- [Exercise]: In the material below, copy out word for word the stretch from the line containing "How do I perform: Open the Reel tab?" through the line containing "The image size is (1224, 371). 27,80", leaving out the pictures.

- [Records for this exercise]:

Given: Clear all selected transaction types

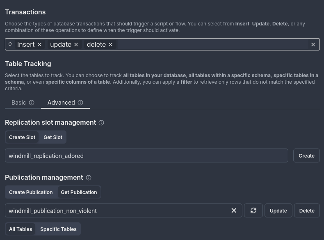Looking at the screenshot, I should (x=313, y=44).
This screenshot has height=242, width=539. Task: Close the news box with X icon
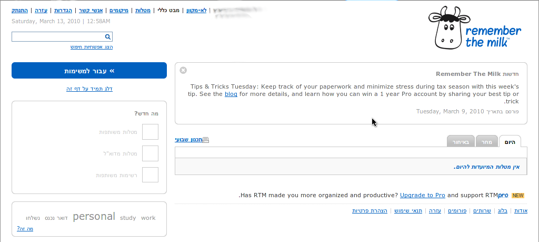pyautogui.click(x=183, y=70)
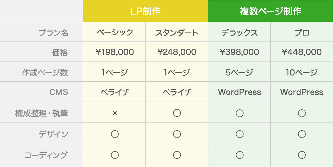Click the 構成整理・執筆 circle under プロ
Image resolution: width=333 pixels, height=167 pixels.
[x=302, y=113]
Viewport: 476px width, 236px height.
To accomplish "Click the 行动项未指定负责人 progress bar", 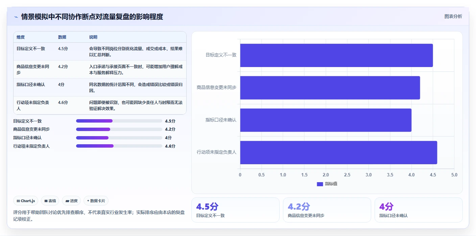I will tap(119, 146).
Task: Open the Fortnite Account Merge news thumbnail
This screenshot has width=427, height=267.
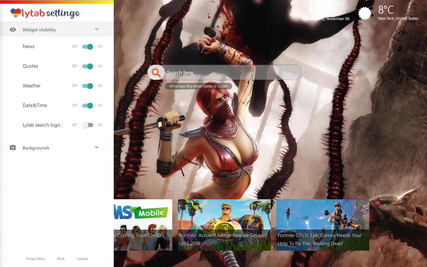Action: (224, 225)
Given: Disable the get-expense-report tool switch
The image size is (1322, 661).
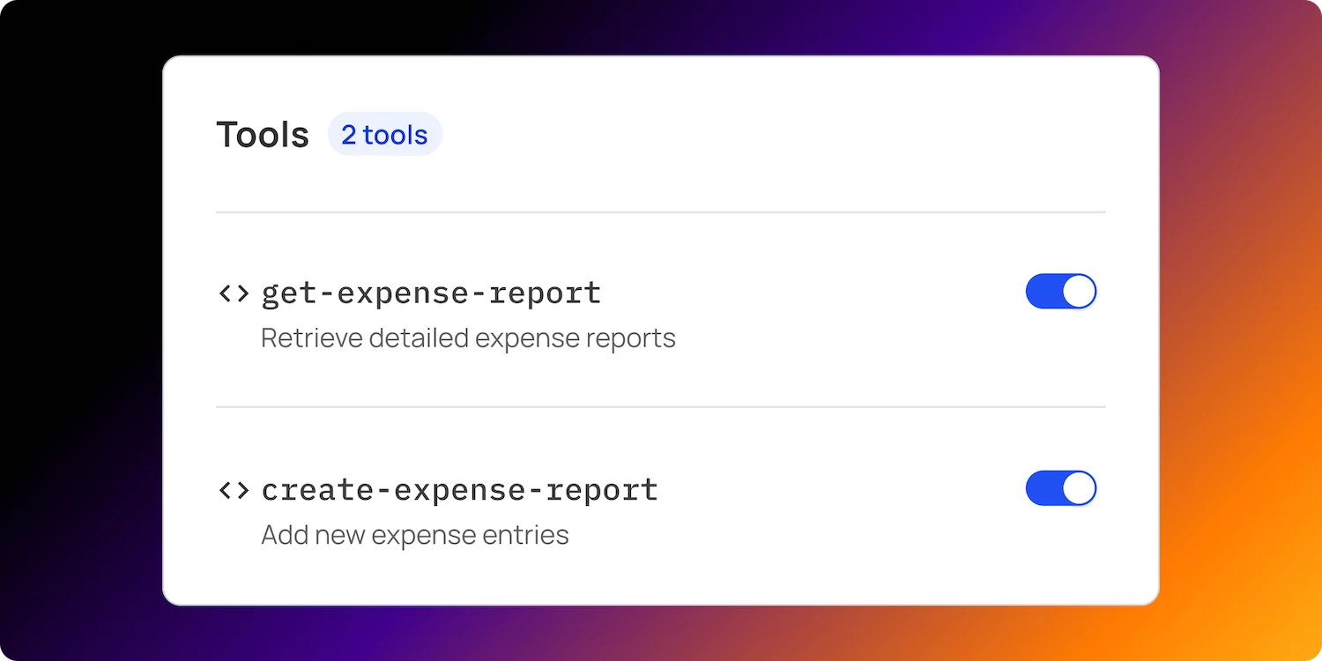Looking at the screenshot, I should tap(1060, 292).
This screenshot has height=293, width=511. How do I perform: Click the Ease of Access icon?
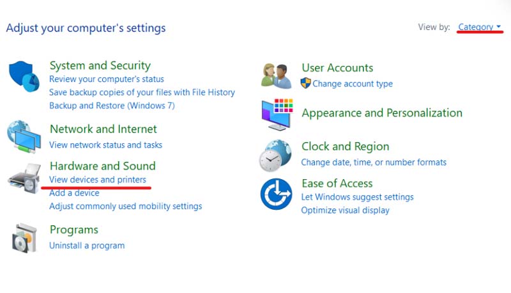[x=276, y=194]
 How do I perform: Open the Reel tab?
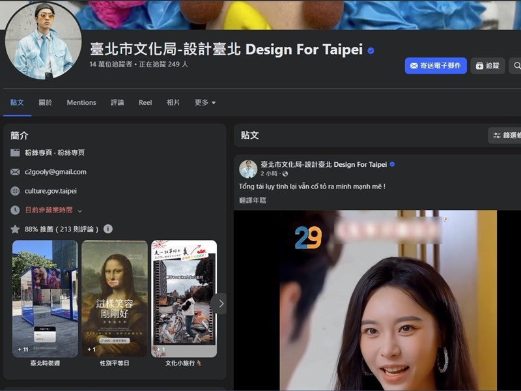tap(145, 102)
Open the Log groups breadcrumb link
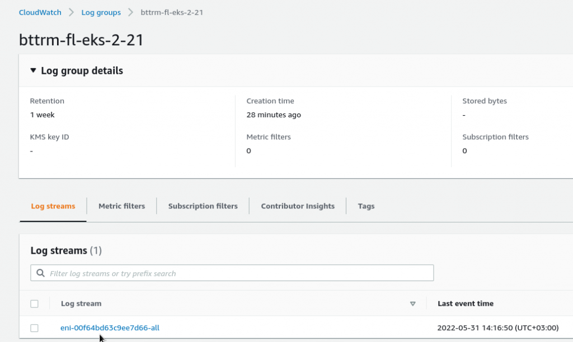This screenshot has height=342, width=573. pyautogui.click(x=101, y=12)
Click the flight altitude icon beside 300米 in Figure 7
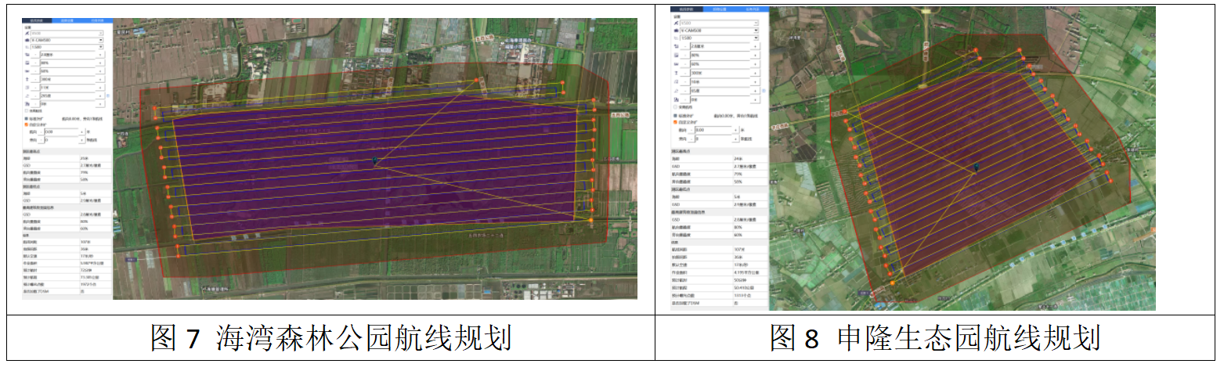The image size is (1224, 371). 27,80
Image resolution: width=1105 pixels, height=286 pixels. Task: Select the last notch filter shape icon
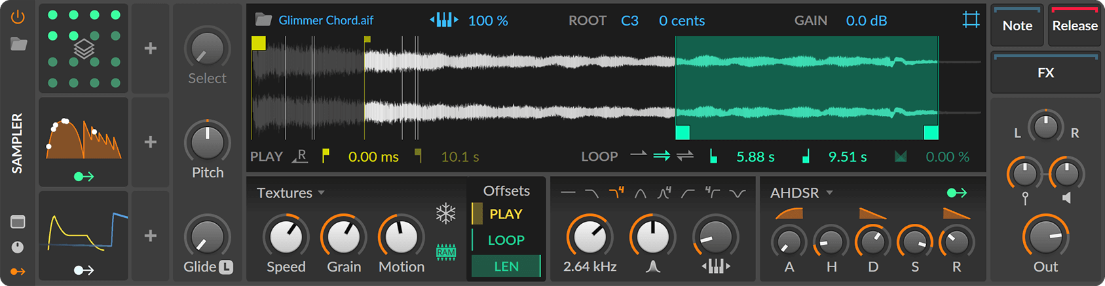coord(738,193)
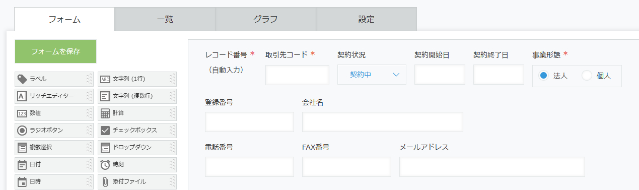The width and height of the screenshot is (639, 190).
Task: Select the ラベル field icon
Action: pos(22,79)
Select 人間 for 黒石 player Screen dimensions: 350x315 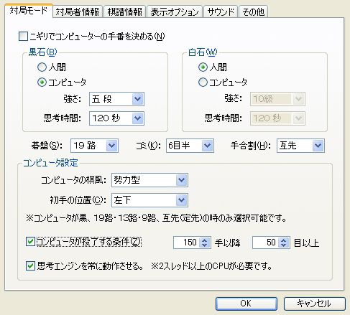point(42,67)
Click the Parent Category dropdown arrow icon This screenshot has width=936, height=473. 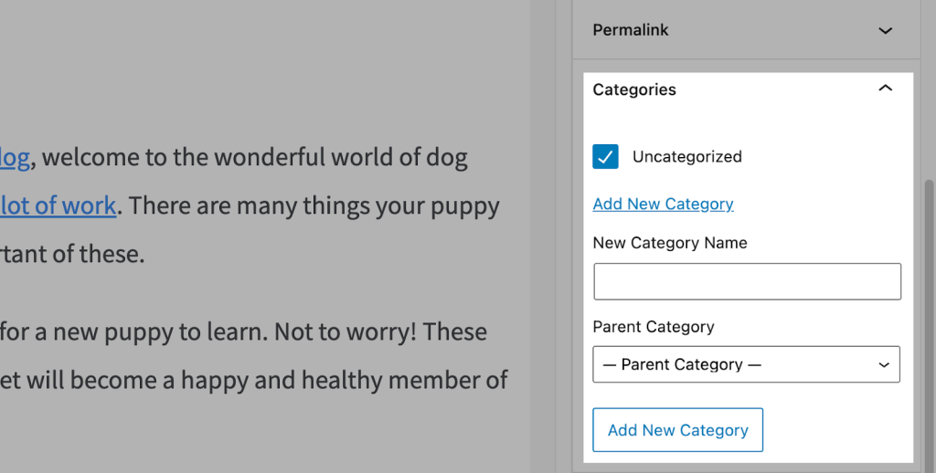884,364
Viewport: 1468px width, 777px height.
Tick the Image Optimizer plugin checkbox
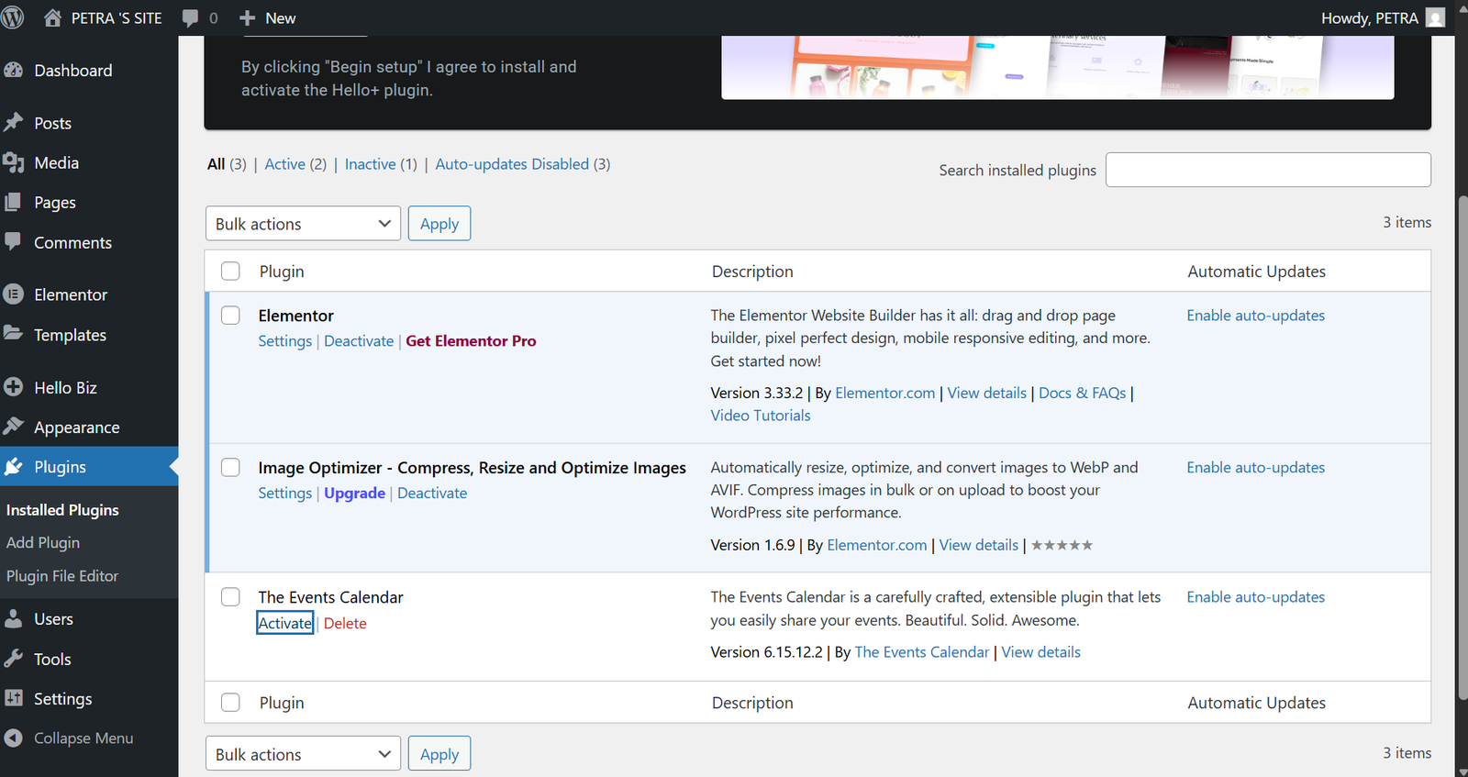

- [Result for this exercise]:
 How do I perform: Open the Reel tab?
tap(145, 102)
Open the Log groups breadcrumb link
This screenshot has height=342, width=573. pyautogui.click(x=101, y=12)
Click the flight altitude icon beside 300米 in Figure 7
The image size is (1224, 371). 27,80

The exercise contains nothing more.